LEVADOS PELAS MARÉS
Nesse que é talvez o seu projeto mais heterodoxo, Jia Zhang-ke compõe um film-fleuve com materiais filmados ao longo de três décadas. Além de sobras de dois filmes, há cenas rodadas como experimentação em várias épocas, tudo tenuemente reunido em torno da história de um casal. Zhao Tao, sua esposa e atriz permanente, e o ator Zhubin Li formam esse eixo tristemente romântico entre 2001 e 2022.
Levados pelas Marés (Feng liu yi dai) possui três atos definidos por datas e atmosferas diferentes. Em 2001, na cidade de Datong, Zhao Tao, aos 24 anos, é Qiaoqiao, dançarina e garota-propaganda tiranizada pelo namorado, Guo Bin. As cenas são extraídas de (ou não utilizadas em) Prazeres Desconhecidos, de 2002. A juventude chinesa vivia, então, uma imersão esfuziante e meio sem rumo na cultura ocidental. Uma sequência no deteriorado Palácio Cultural dos Trabalhadores sinaliza o abandono das tradições comunistas da era Mao Tsé-Tung.
Nessas passagens, sensualizando em público, Zhao lembra o hedonismo de Helena Ignez nos filmes “marginais” de Rogério Sganzerla ou de Anna Karina na obra de Godard. Mas esse é um primeiro ato dedicado também à imagem da mulher chinesa que dança, canta e se diverte. Daí a presença de trechos documentais com cantorias informais, óperas e bailes coreografados. A variedade de texturas e qualidades dos materiais indica que foram reunidos mais por afinidade de espírito que por razões narrativas.

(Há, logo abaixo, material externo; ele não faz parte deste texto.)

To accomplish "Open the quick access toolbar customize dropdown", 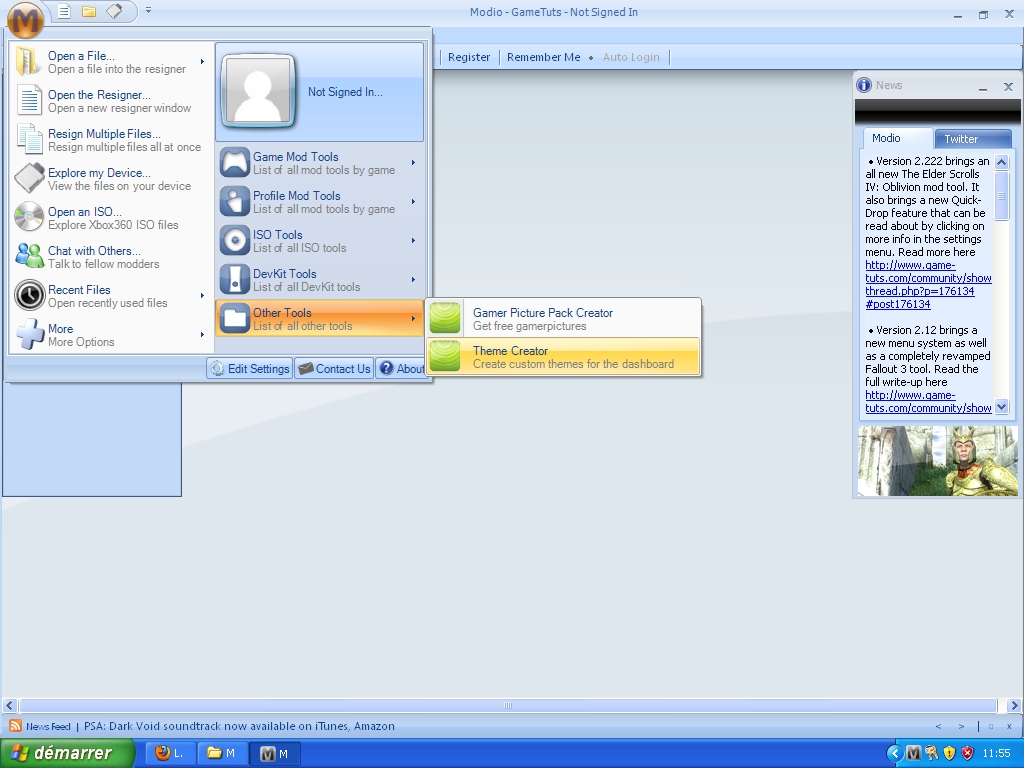I will click(x=148, y=11).
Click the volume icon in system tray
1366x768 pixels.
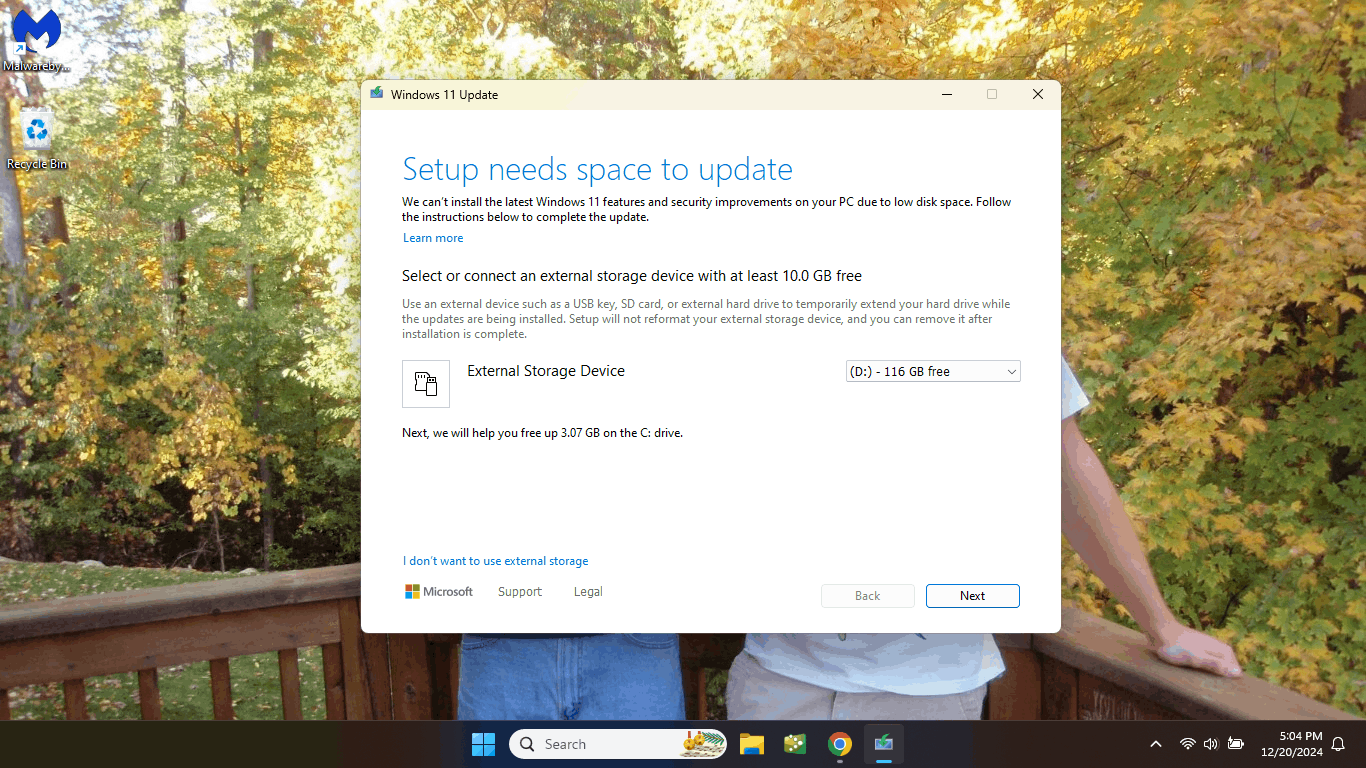[x=1210, y=744]
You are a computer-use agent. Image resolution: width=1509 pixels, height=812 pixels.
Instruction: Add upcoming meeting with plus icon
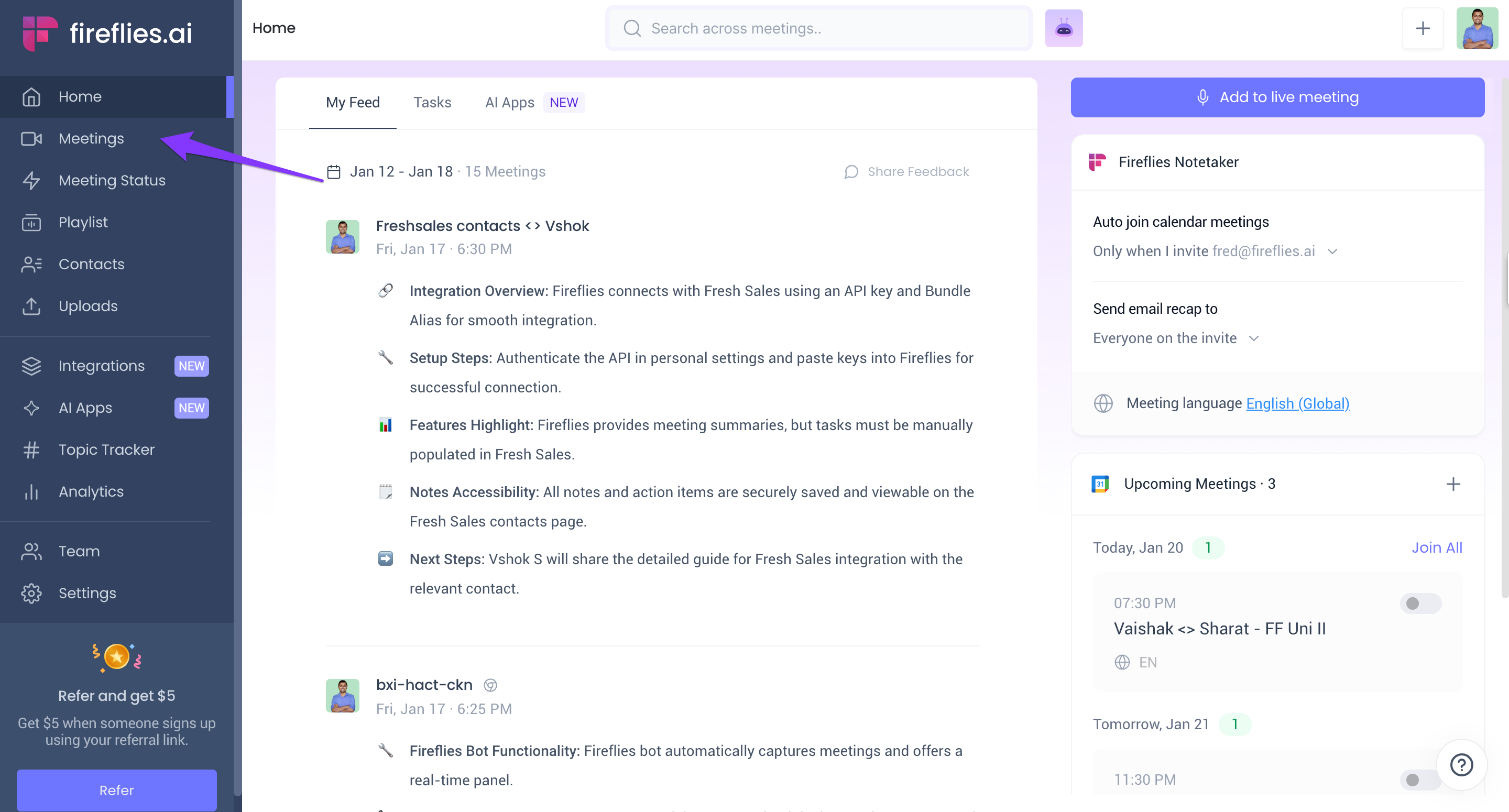click(1453, 484)
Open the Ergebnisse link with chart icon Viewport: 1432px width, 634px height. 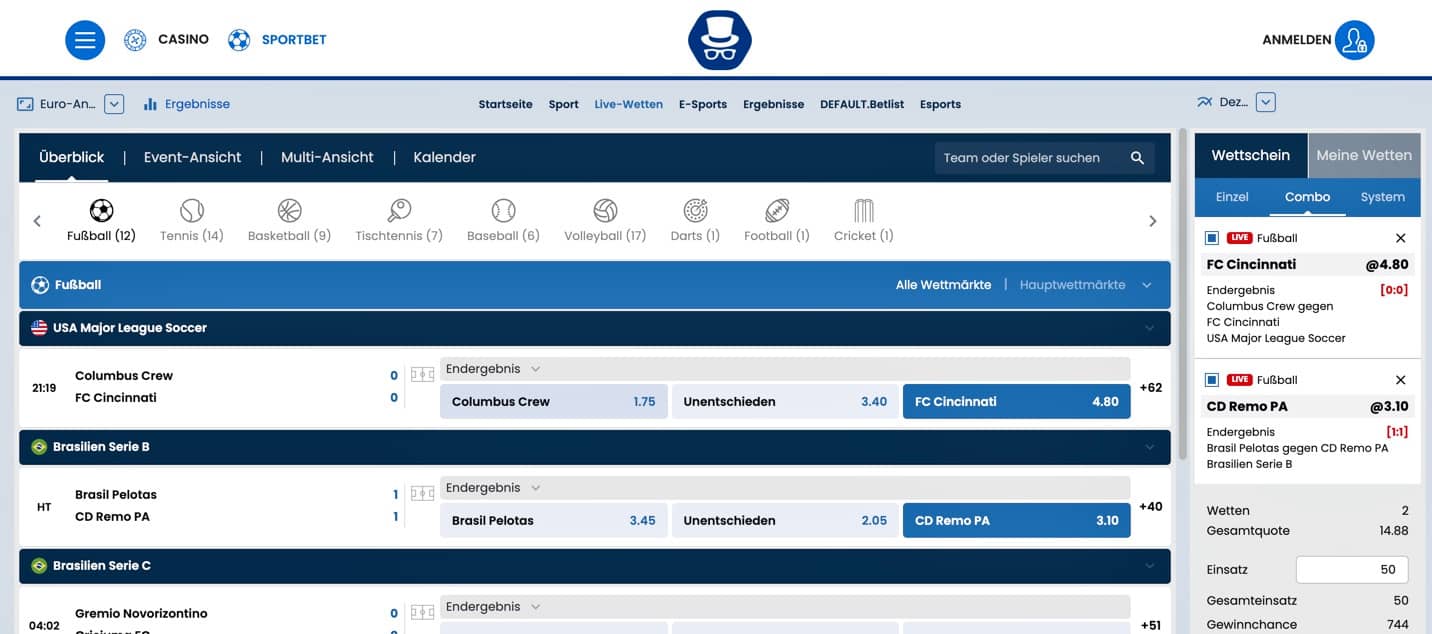click(x=187, y=104)
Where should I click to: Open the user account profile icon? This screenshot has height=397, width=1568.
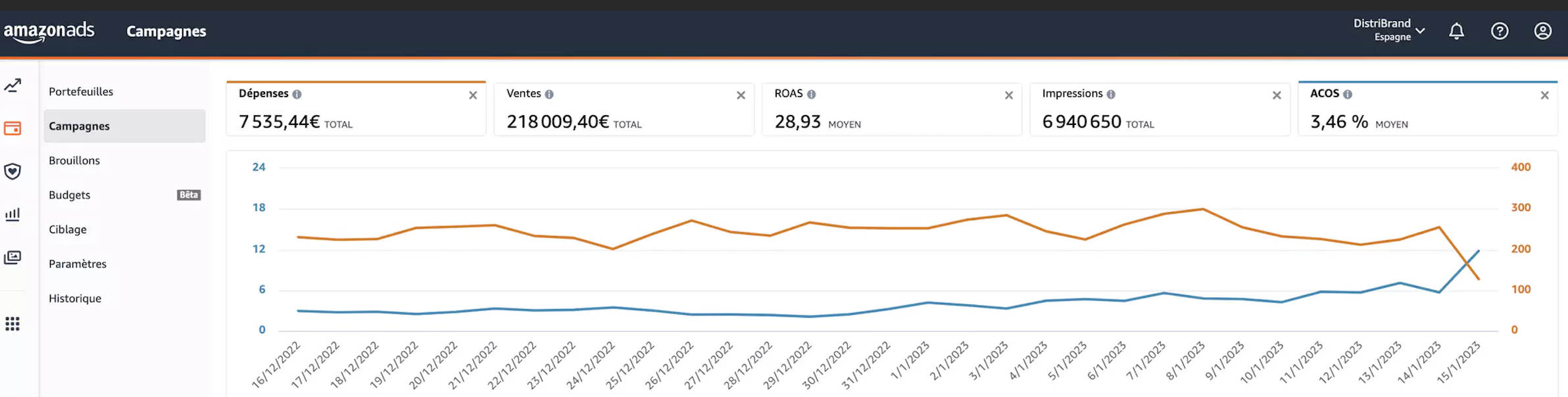[1542, 31]
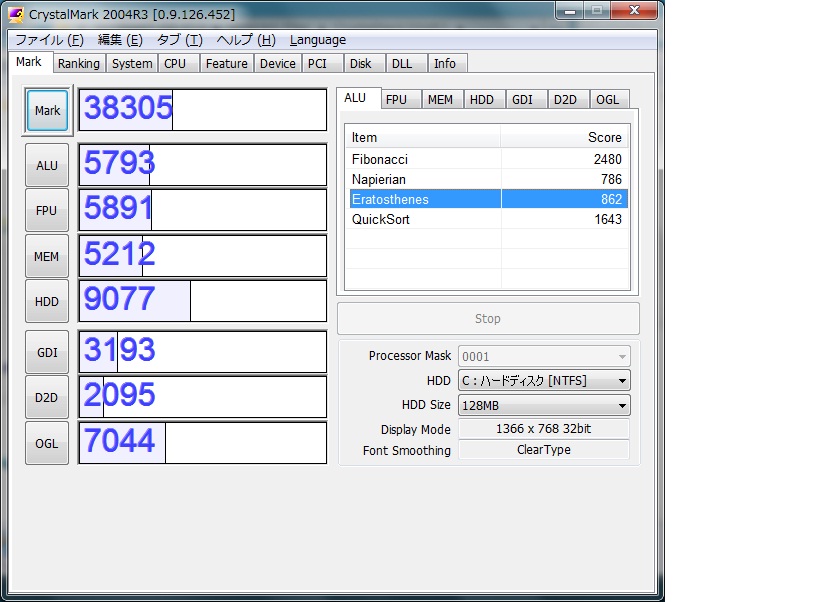
Task: Start the FPU benchmark button
Action: [x=47, y=211]
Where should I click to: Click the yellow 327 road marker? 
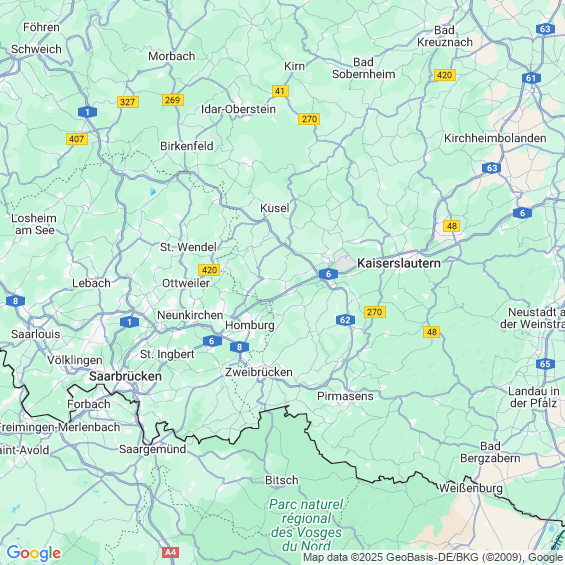click(x=128, y=102)
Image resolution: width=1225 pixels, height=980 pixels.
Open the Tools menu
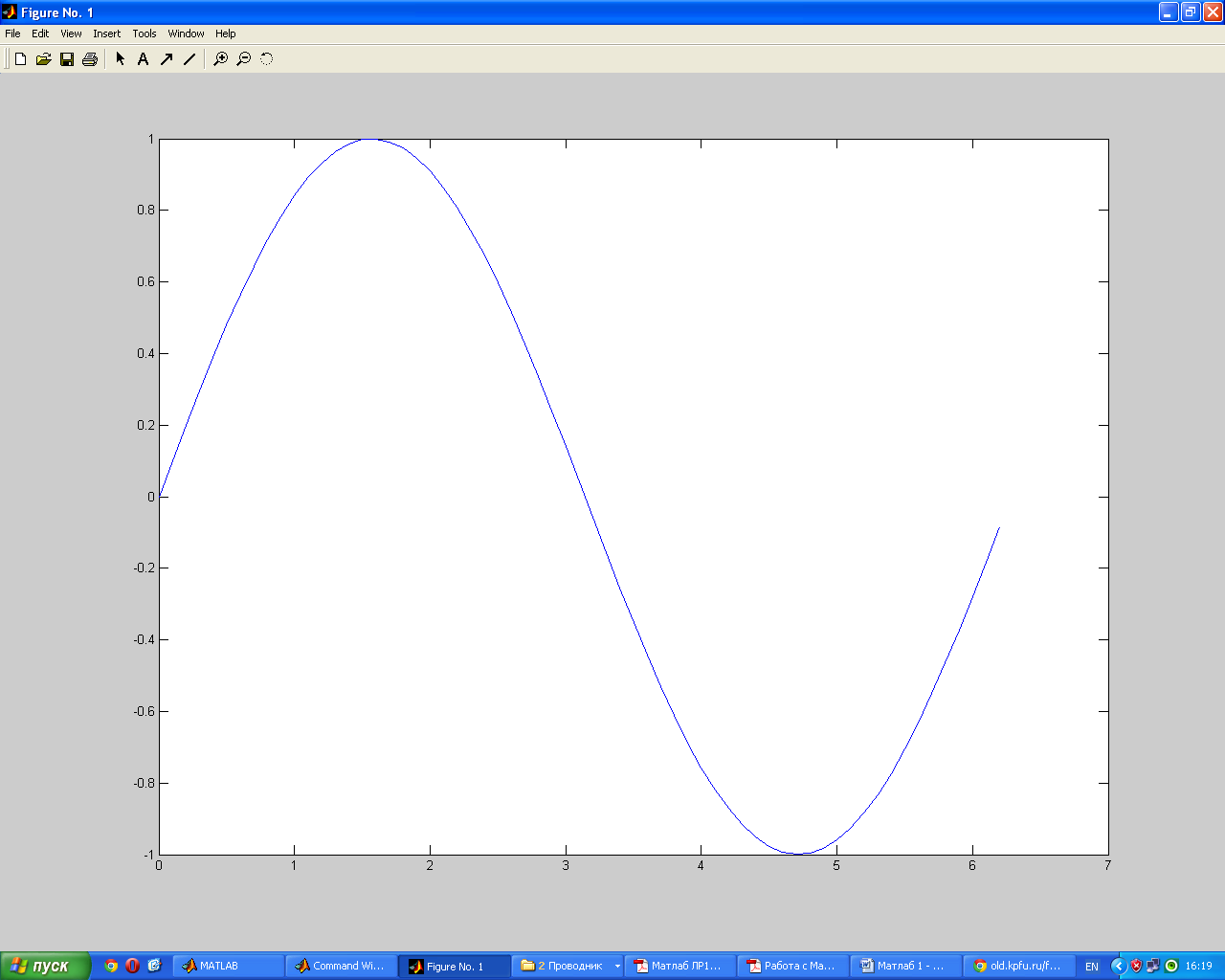pos(145,33)
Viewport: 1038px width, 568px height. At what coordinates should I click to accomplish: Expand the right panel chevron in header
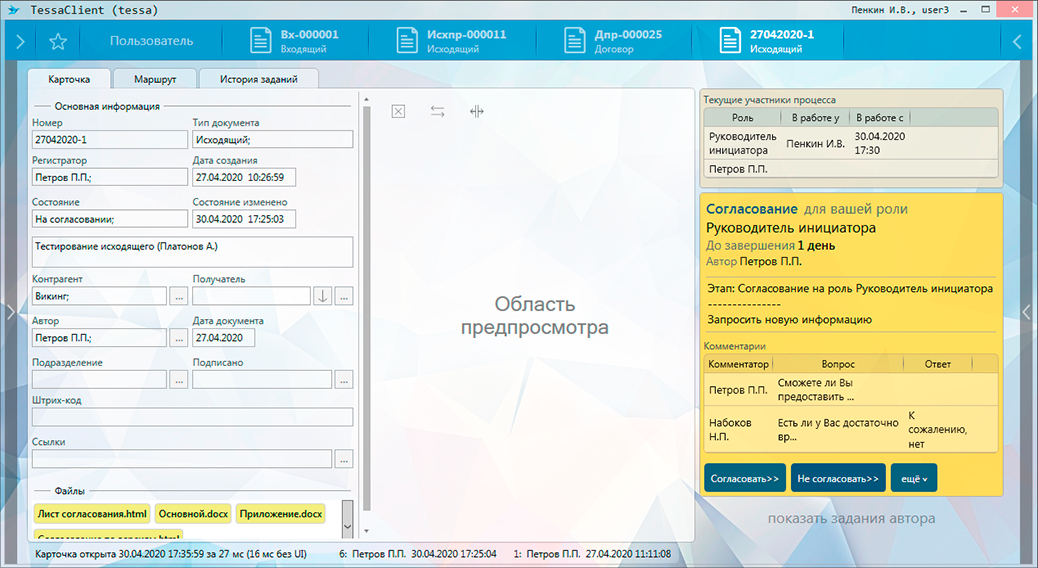(1018, 42)
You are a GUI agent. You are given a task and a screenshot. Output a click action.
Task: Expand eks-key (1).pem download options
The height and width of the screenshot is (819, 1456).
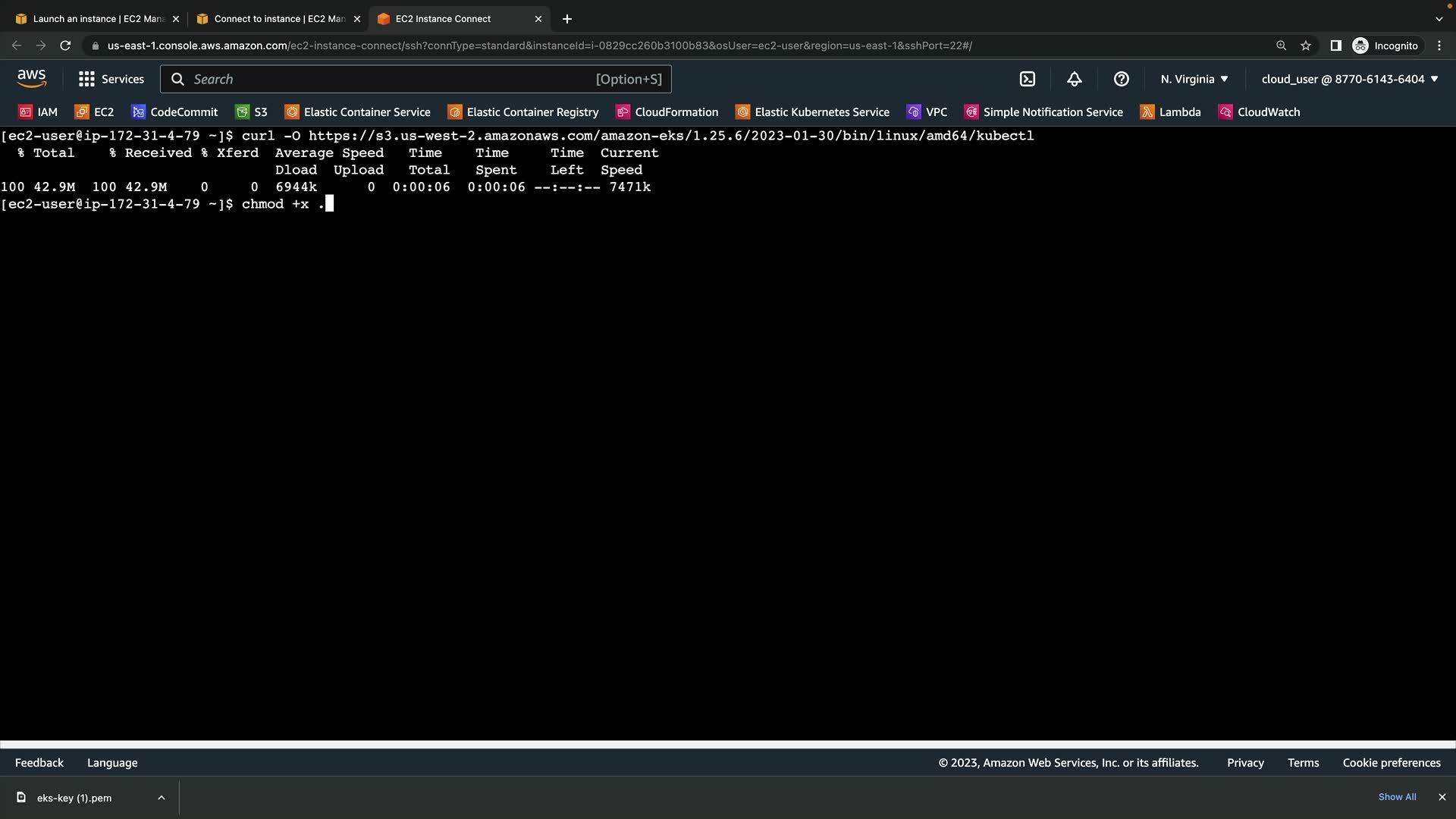coord(162,798)
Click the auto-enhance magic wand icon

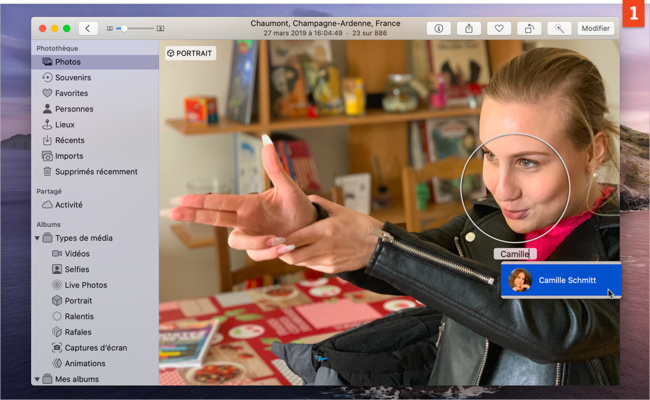click(x=559, y=28)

Guo Bin abandona Qiaoqiao para tentar a sorte em outra província. Cinco anos depois, ela o procura em meio às obras de demolição da cidade de Fengjie para a construção da represa de Três Gargantas. Já aí Zhao Tao reaparece em cenas excluídas de Em Busca da Vida, o clássico de 2006. O clima se torna melancólico, o ritmo das tomadas se alonga conforme Qiaoqiao deambula em meio aos escombros de Fengjie e às margens do rio Yangtsé. Mais uma vez, o casal se vê separado, assim como a China se apartava fisicamente do seu passado.
O terceiro ato tem lugar em Zhuhai durante a pandemia Covid-19. As dificuldades para filmar na China nessa fase levaram Jia Zhang-ke a optar pelo modelo de reciclar imagens do passado. Aqui os dois protagonistas vão se reencontrar em contextos emocionais muito diferentes. O envelhecimento de Qiaoqiao e Guo Bin contrasta agora com a nova cara da China na zona econômica especial de Zhuhai. Robôs, supermercados imaculados, câmeras de segurança, gravações de Tik-tok por toda parte e ruas multicoloridas compõem a paisagem.
Qiaoqiao não pronuncia uma palavra sequer no filme inteiro. Sua expressão é pelo olhar e os movimentos do corpo. Pode ser um capricho do diretor, ou simplesmente uma forma de escapar dos sentidos de cada filme original. É pelo corpo, aliás, que ela vai assinalar sua decisão final depois dos traumas amorosos sofridos com Guo Bin.
Levados pelas Marés faz um retrato impressionista da mulher chinesa e das transições do próprio país, como de praxe em Zhang-ke. A forma experimental convida o espectador a completar as lacunas e compreender a liberdade de uma construção eminentemente poética. Sem dúvida, o conhecimento do método e dessas referências, somado à relação afetiva que desenvolvemos com o cinema desse criador intrépido, ajuda um bocado a acompanhar o movimento das marés.
>> Levados pelas Marés está nos cinemas.